§ Try it
The whole listing should come back exactly as written, except for the pictures.

# # # # # # #

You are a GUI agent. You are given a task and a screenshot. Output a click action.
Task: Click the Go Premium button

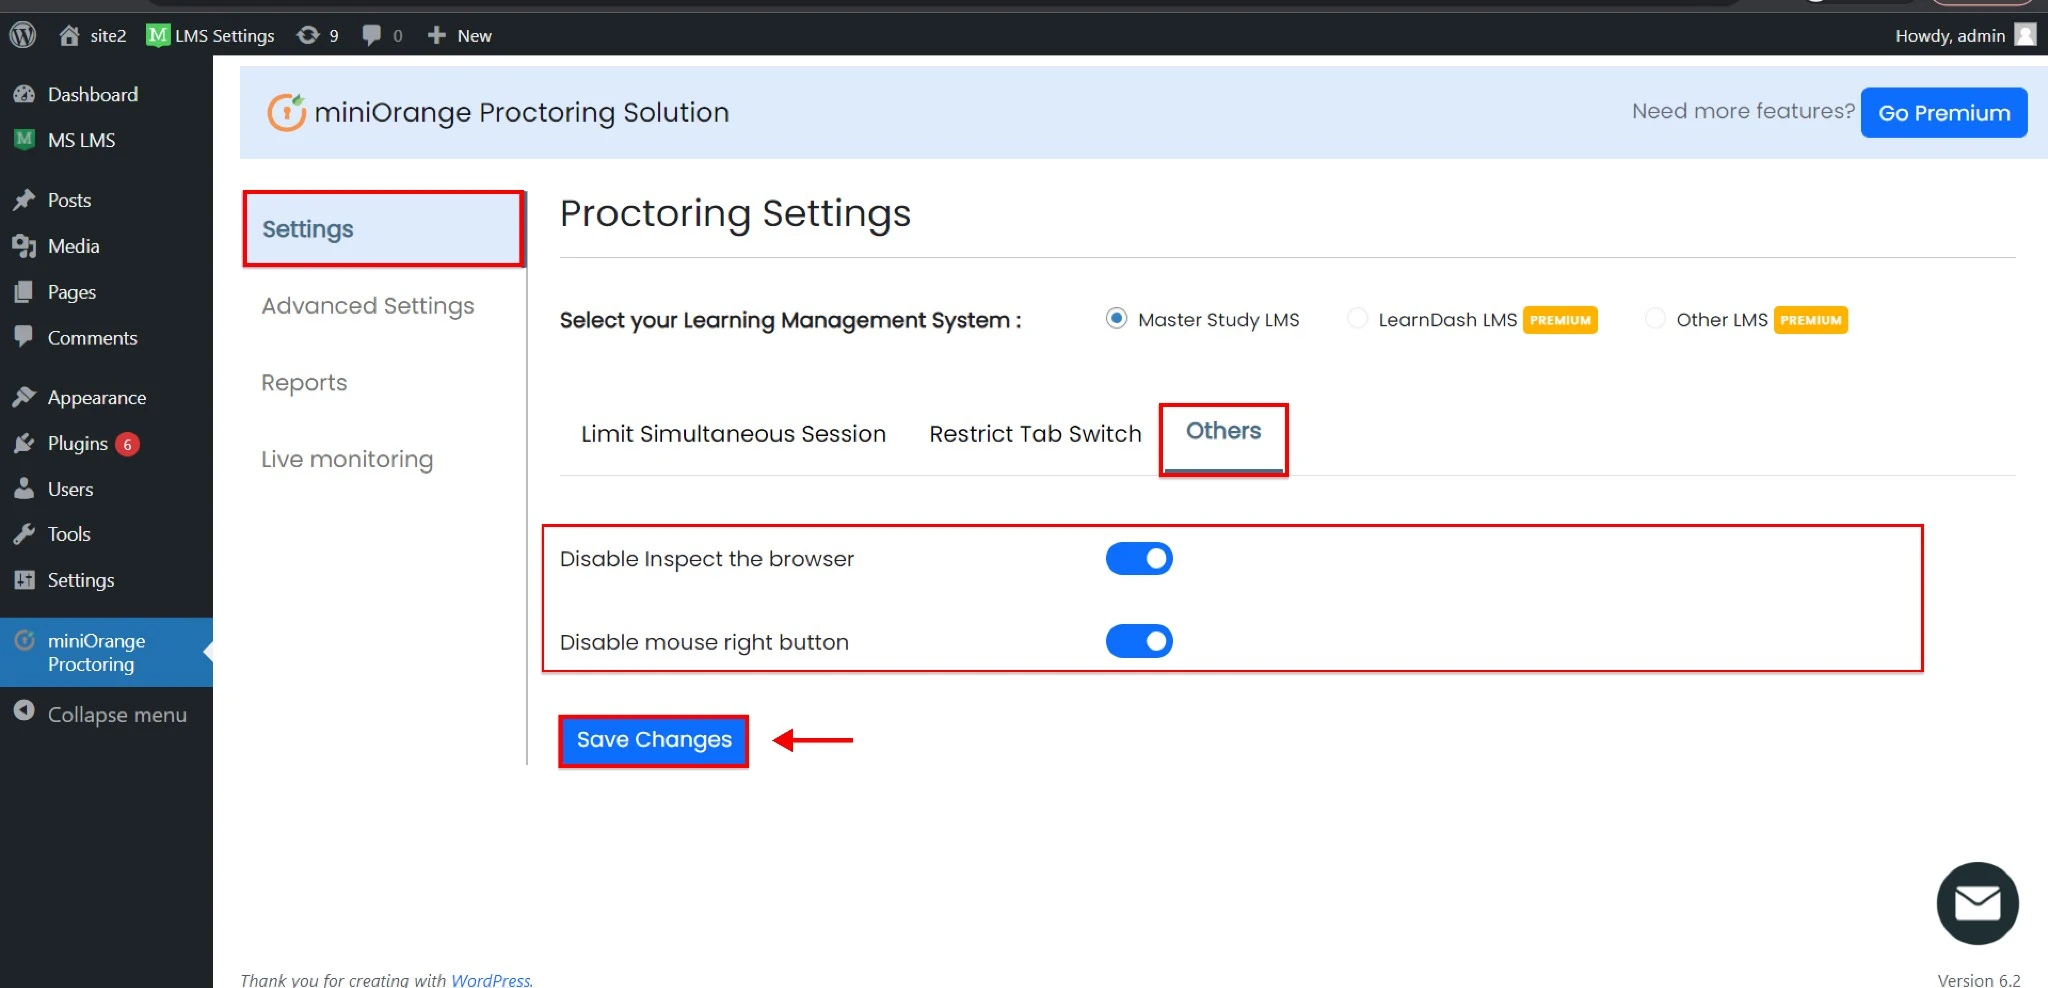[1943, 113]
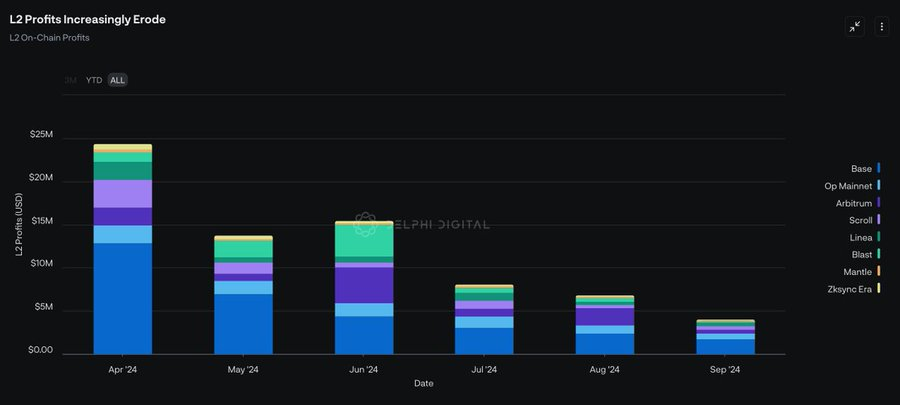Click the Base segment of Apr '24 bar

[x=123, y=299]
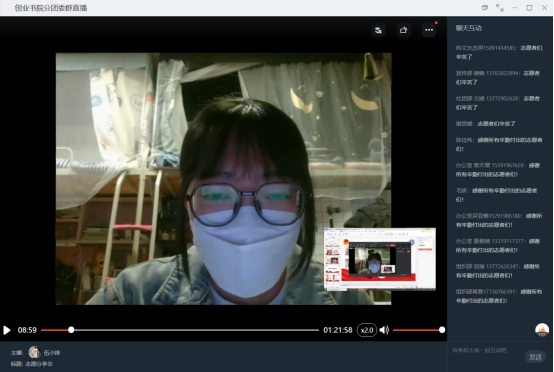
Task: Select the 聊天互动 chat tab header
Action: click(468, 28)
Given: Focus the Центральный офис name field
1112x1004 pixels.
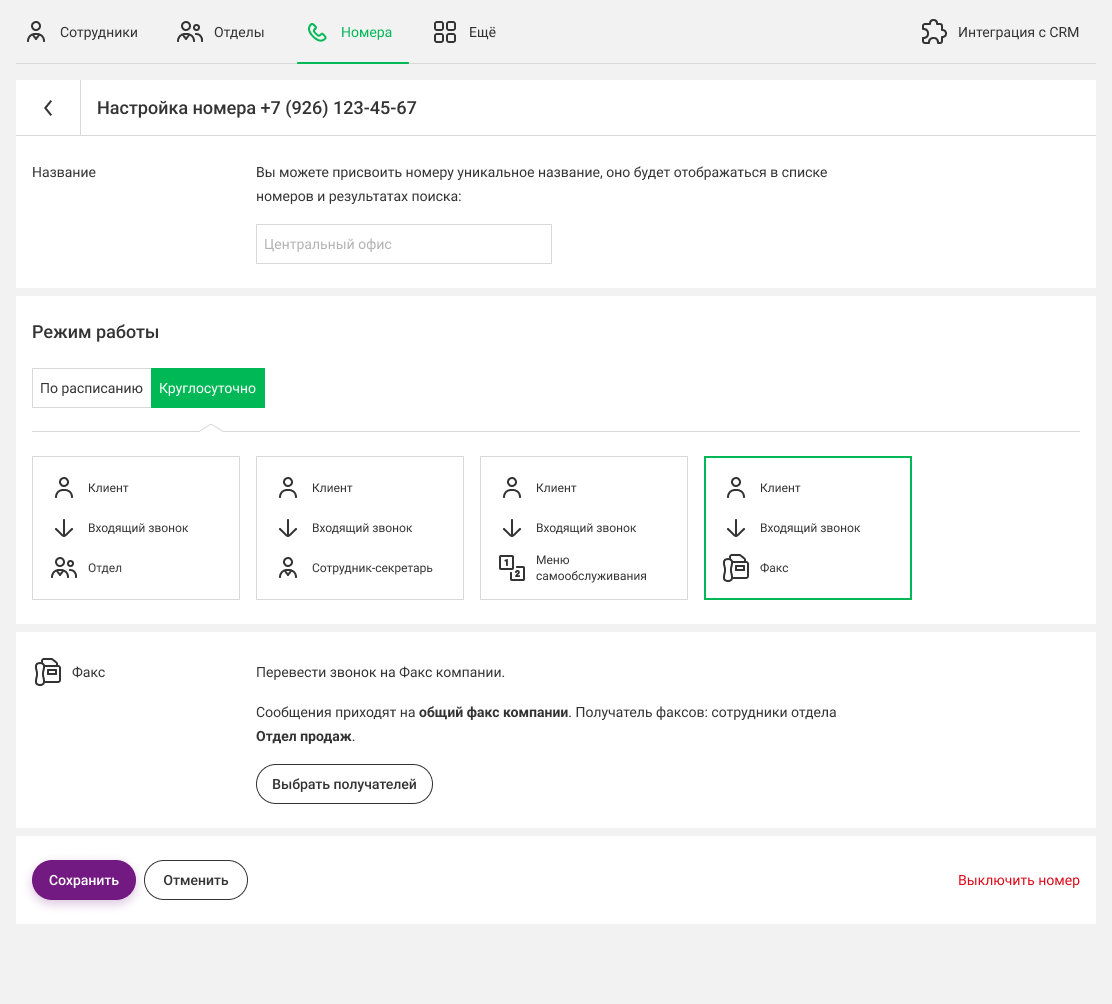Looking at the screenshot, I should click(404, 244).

# # # # # # #

§ Result below
You are a GUI agent. You are given a task and a screenshot. Output a click action.
Task: Click the Go Premium button

[1943, 113]
Click the Base segment of Apr '24 bar

[x=123, y=299]
Task: Select the 聊天互动 chat tab header
Action: click(468, 28)
Given: Focus the Центральный офис name field
1112x1004 pixels.
Looking at the screenshot, I should click(404, 244).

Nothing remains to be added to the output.